## Exercise objective:
Count the lines of the material below that contain the string "pixels", treating uppercase and lowercase as different, and reply with the number alone.

A block of data
** start **

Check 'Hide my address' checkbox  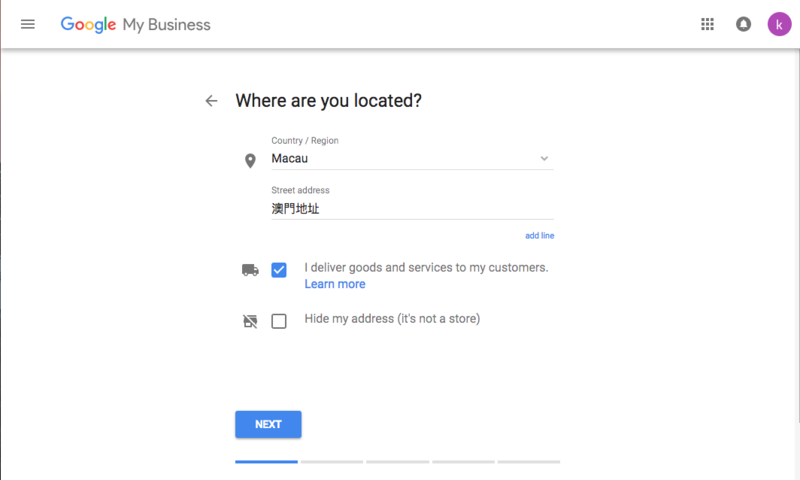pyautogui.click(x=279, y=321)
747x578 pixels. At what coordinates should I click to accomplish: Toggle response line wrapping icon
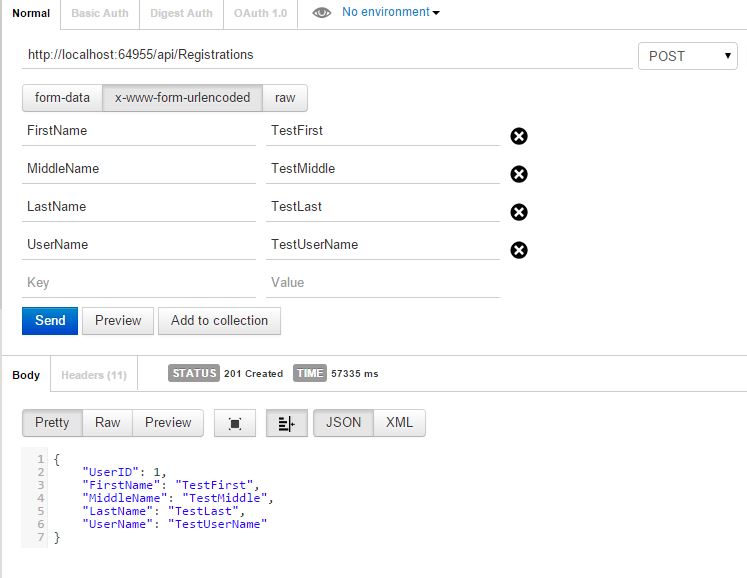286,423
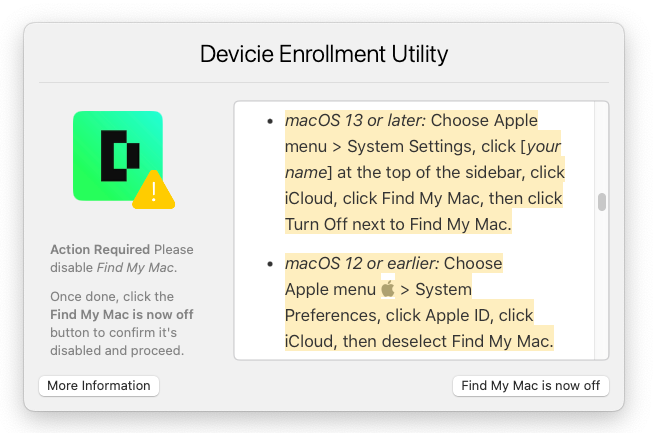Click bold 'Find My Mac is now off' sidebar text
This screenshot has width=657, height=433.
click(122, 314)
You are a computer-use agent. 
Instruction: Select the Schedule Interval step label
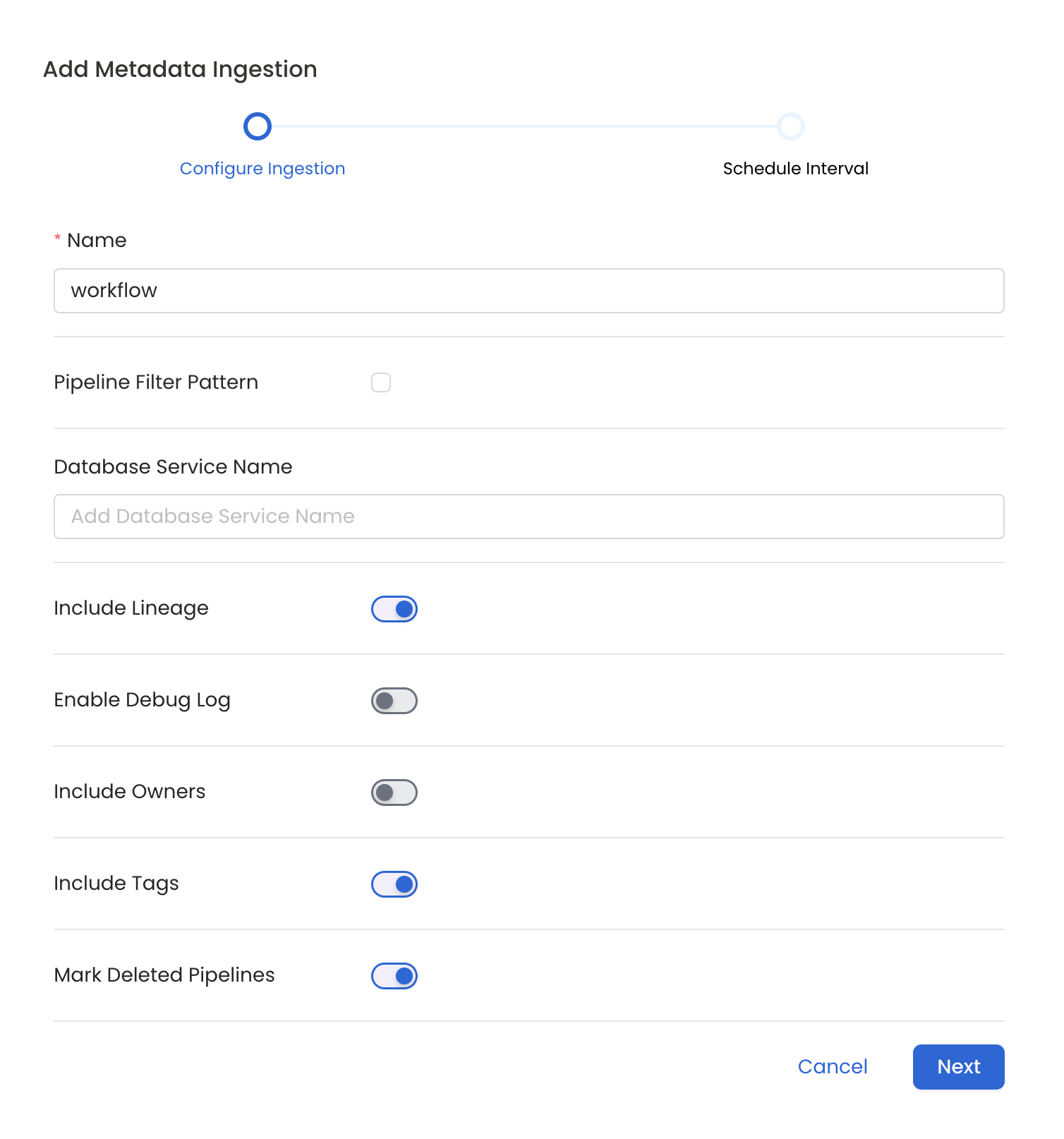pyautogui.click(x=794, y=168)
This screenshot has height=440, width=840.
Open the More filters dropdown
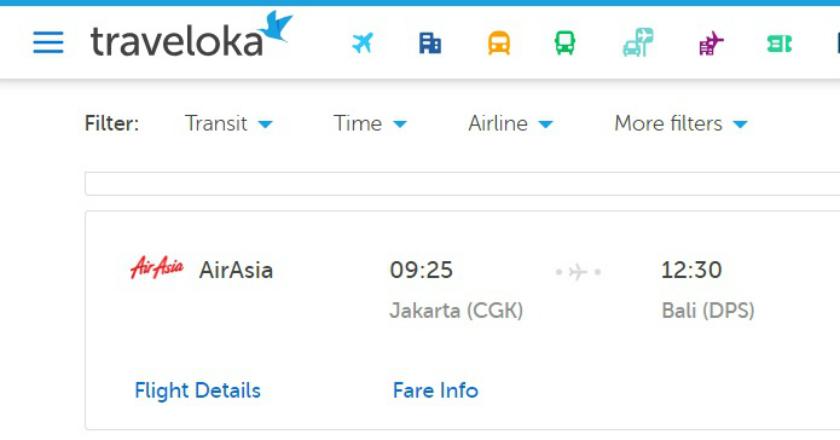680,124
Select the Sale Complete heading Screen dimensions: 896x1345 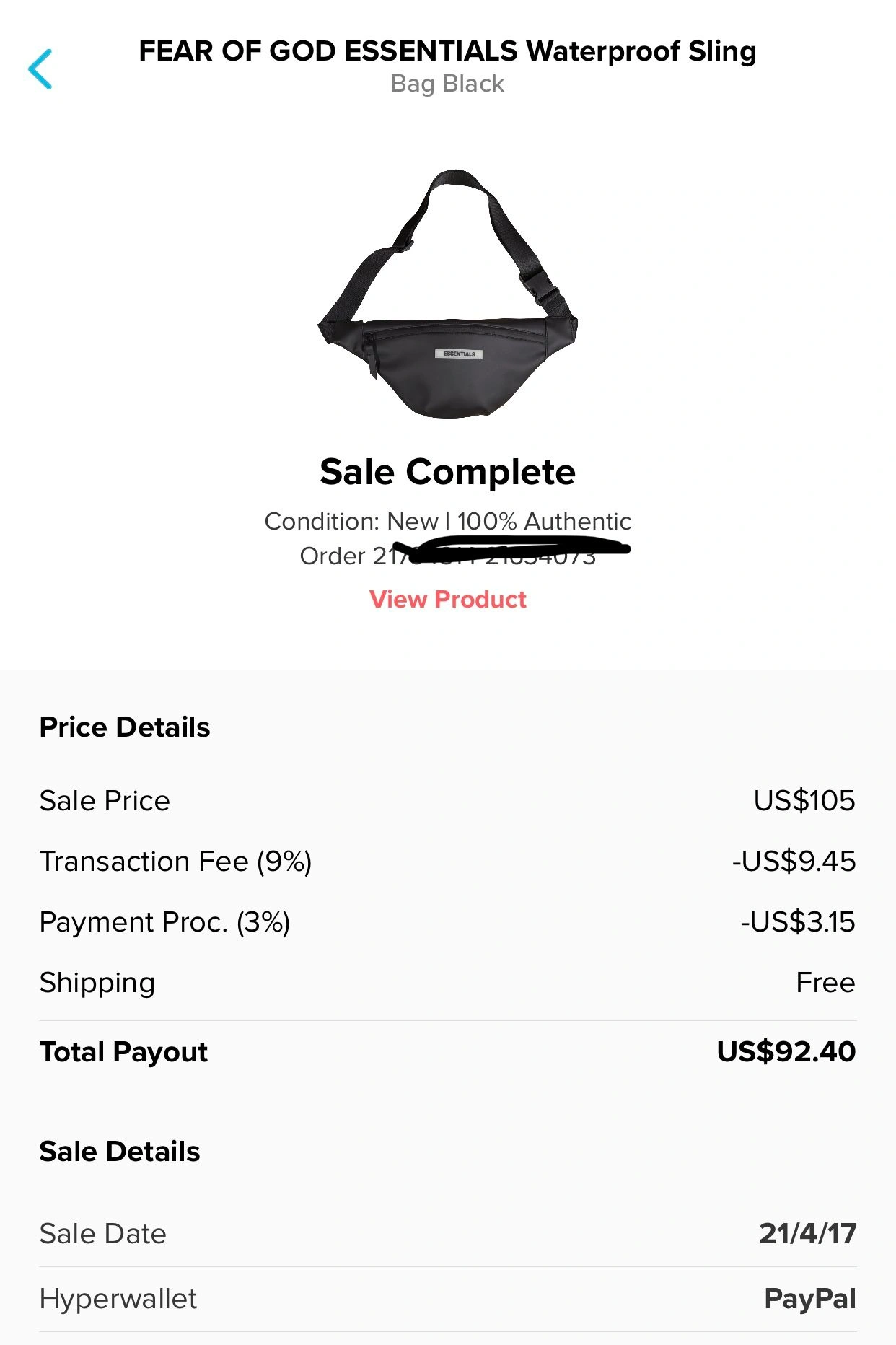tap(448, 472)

** end **
** start **

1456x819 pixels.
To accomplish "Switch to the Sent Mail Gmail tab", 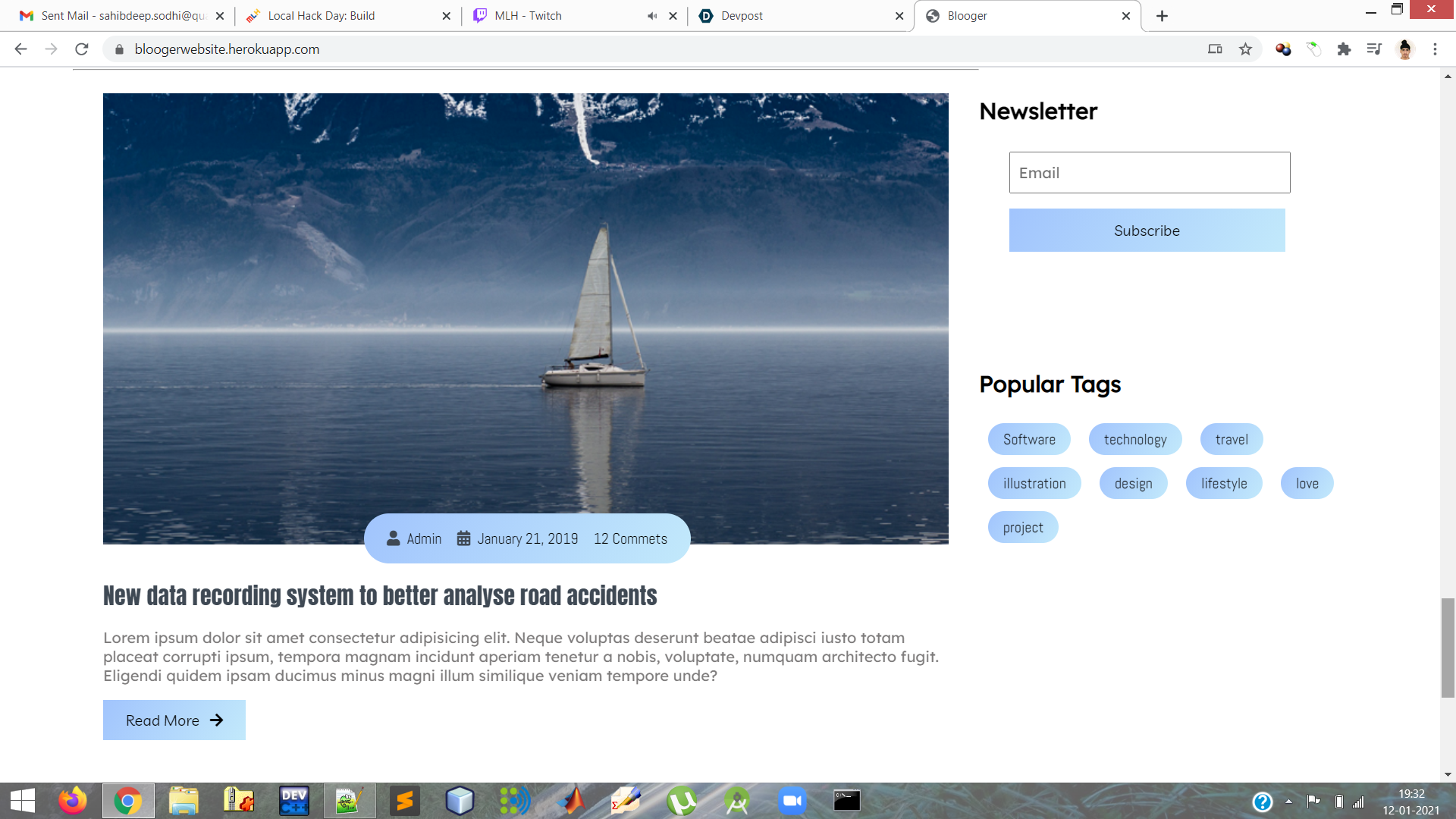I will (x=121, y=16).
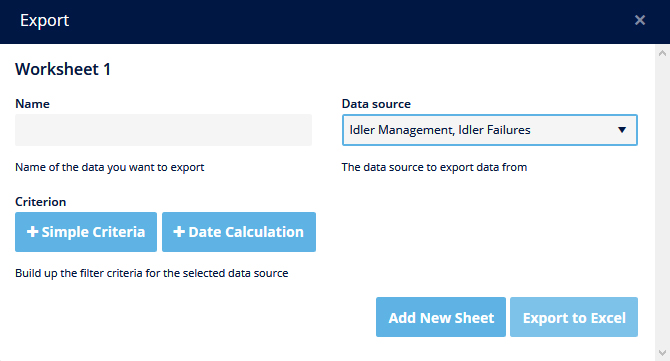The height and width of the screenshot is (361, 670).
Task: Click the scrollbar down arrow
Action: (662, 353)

** end **

## Right answer:
2